▶ What to produce
For this exercise, please transcribe exactly and only the lines from the one containing "Given: Focus the 비밀번호 확인 input field" through the end of the material, both ends included, without pictures.
-- Data for review follows --
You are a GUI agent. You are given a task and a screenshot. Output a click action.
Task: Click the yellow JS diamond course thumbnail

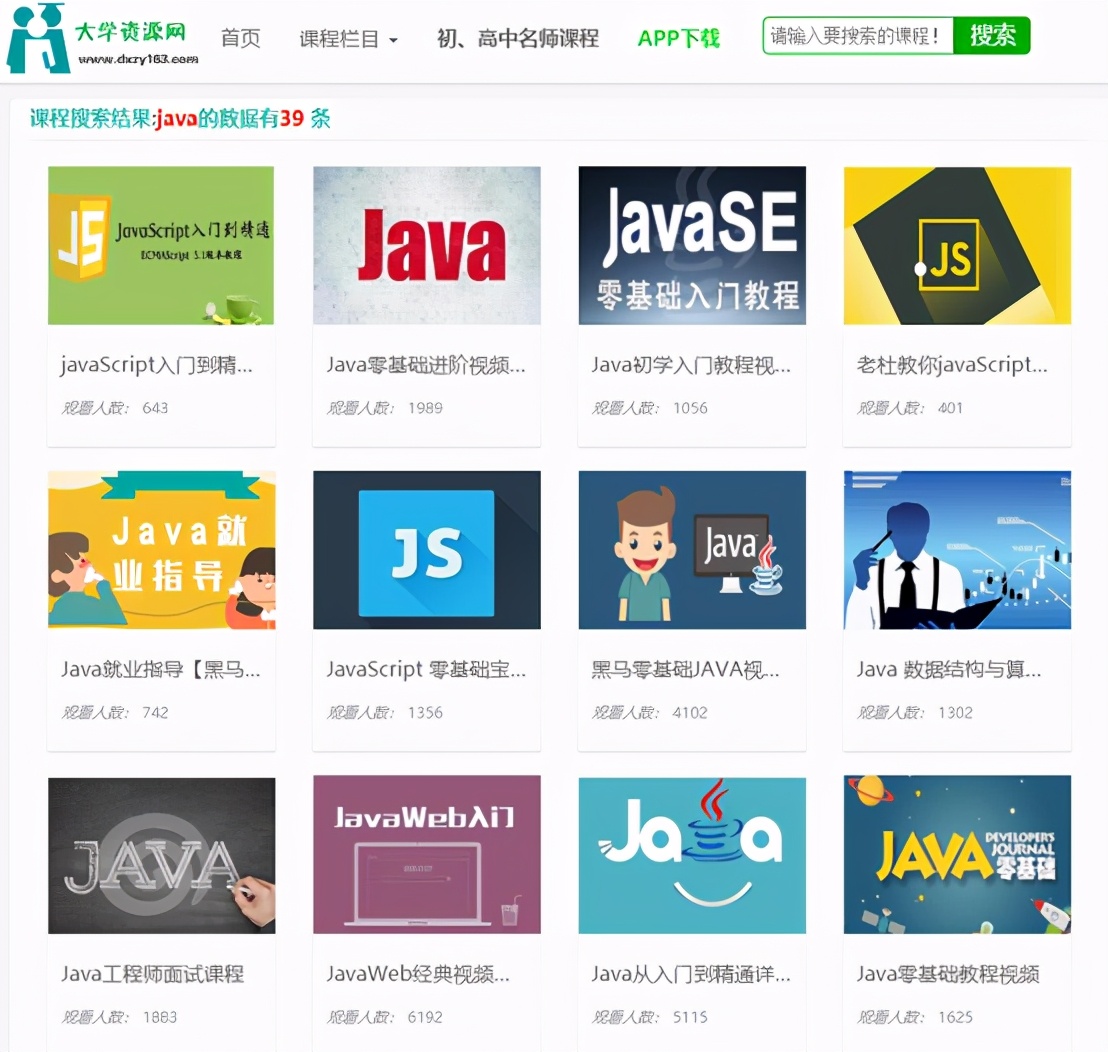tap(957, 245)
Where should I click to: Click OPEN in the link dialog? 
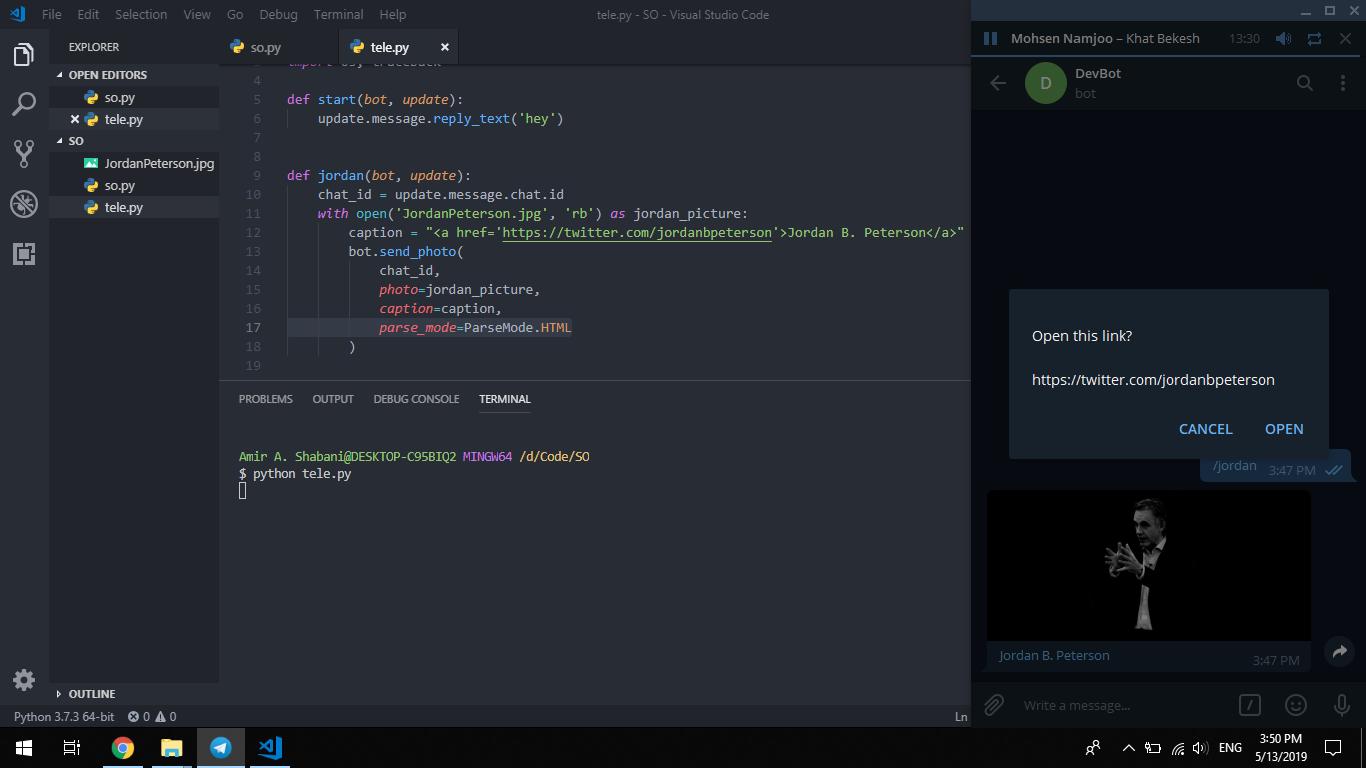click(x=1283, y=428)

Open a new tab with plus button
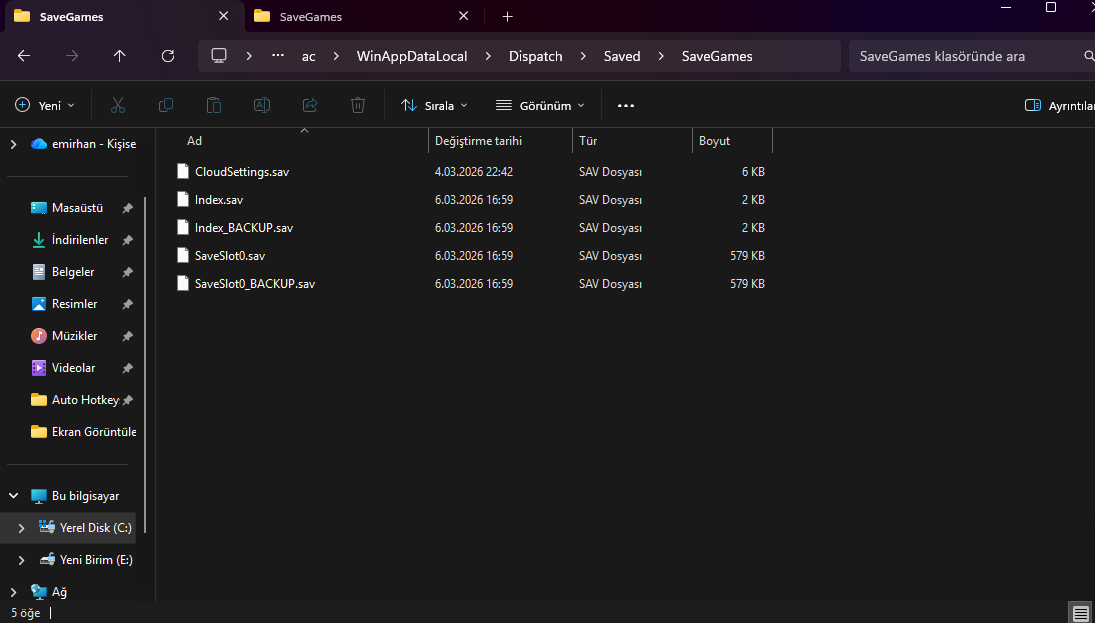507,16
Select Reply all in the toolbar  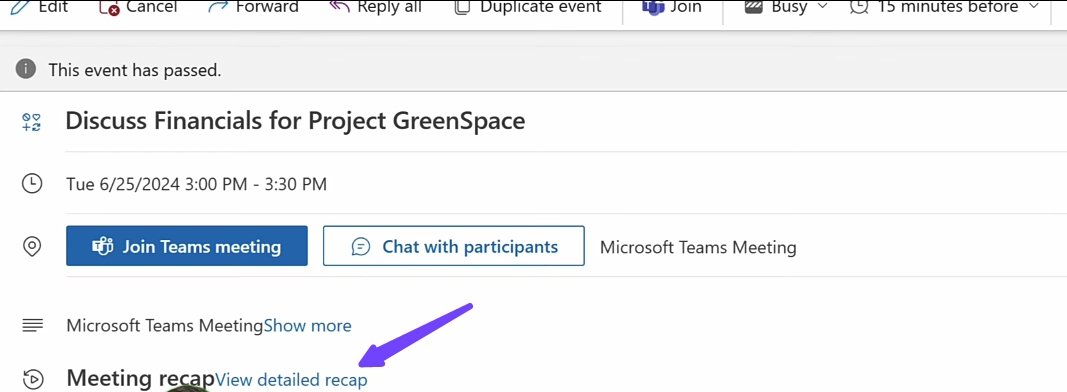375,7
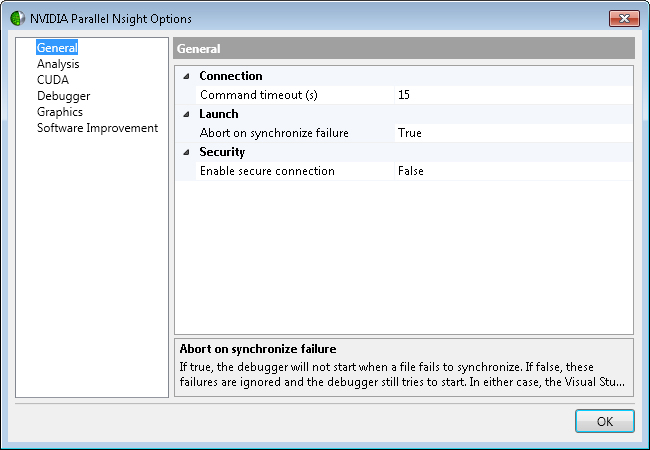Open the Analysis options category
Image resolution: width=650 pixels, height=450 pixels.
pos(58,64)
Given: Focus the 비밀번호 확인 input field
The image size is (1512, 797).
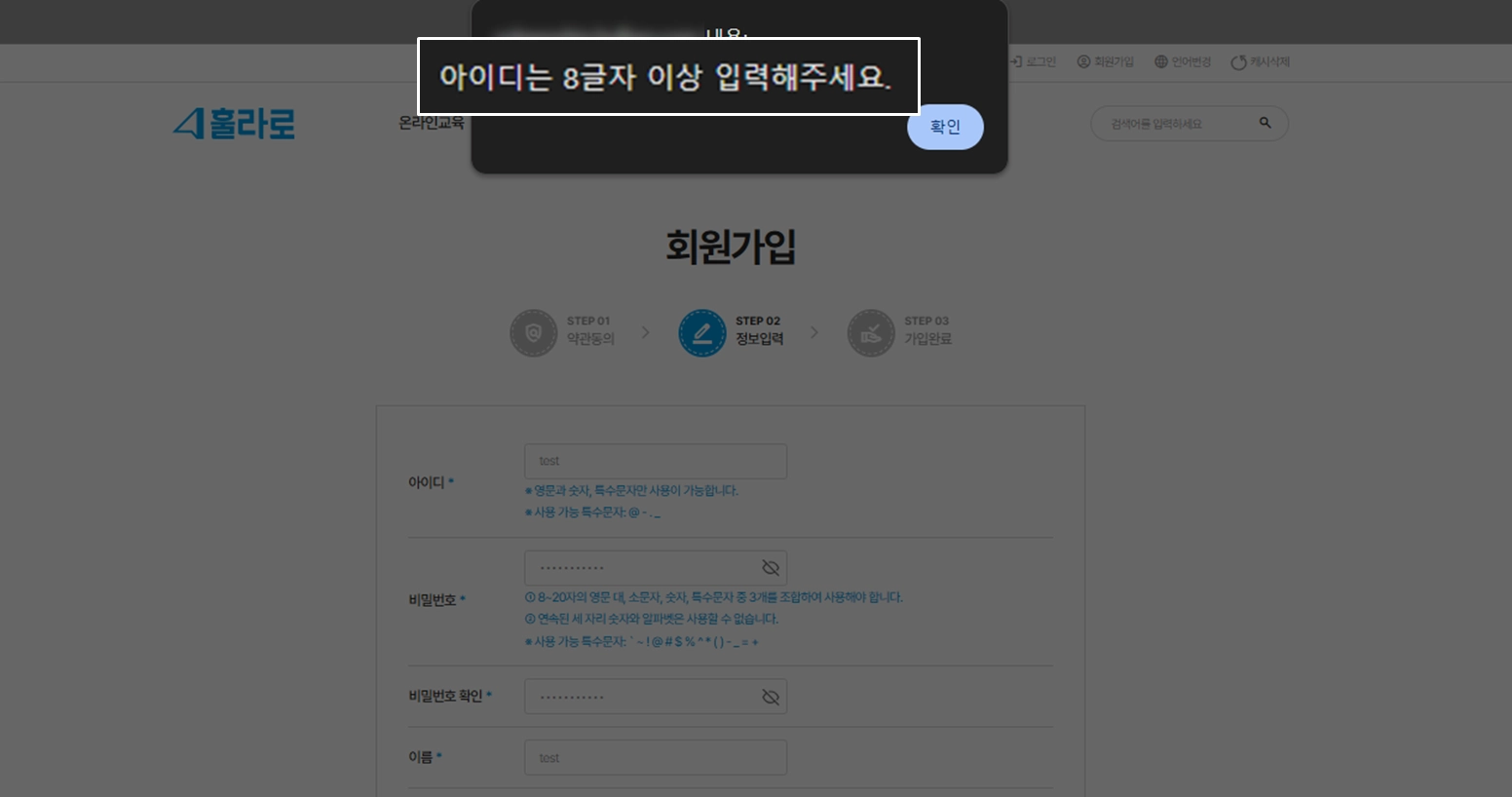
-- Data for review concluded --
▶ Answer area
Given: Focus the 비밀번호 확인 input field
The image size is (1512, 797).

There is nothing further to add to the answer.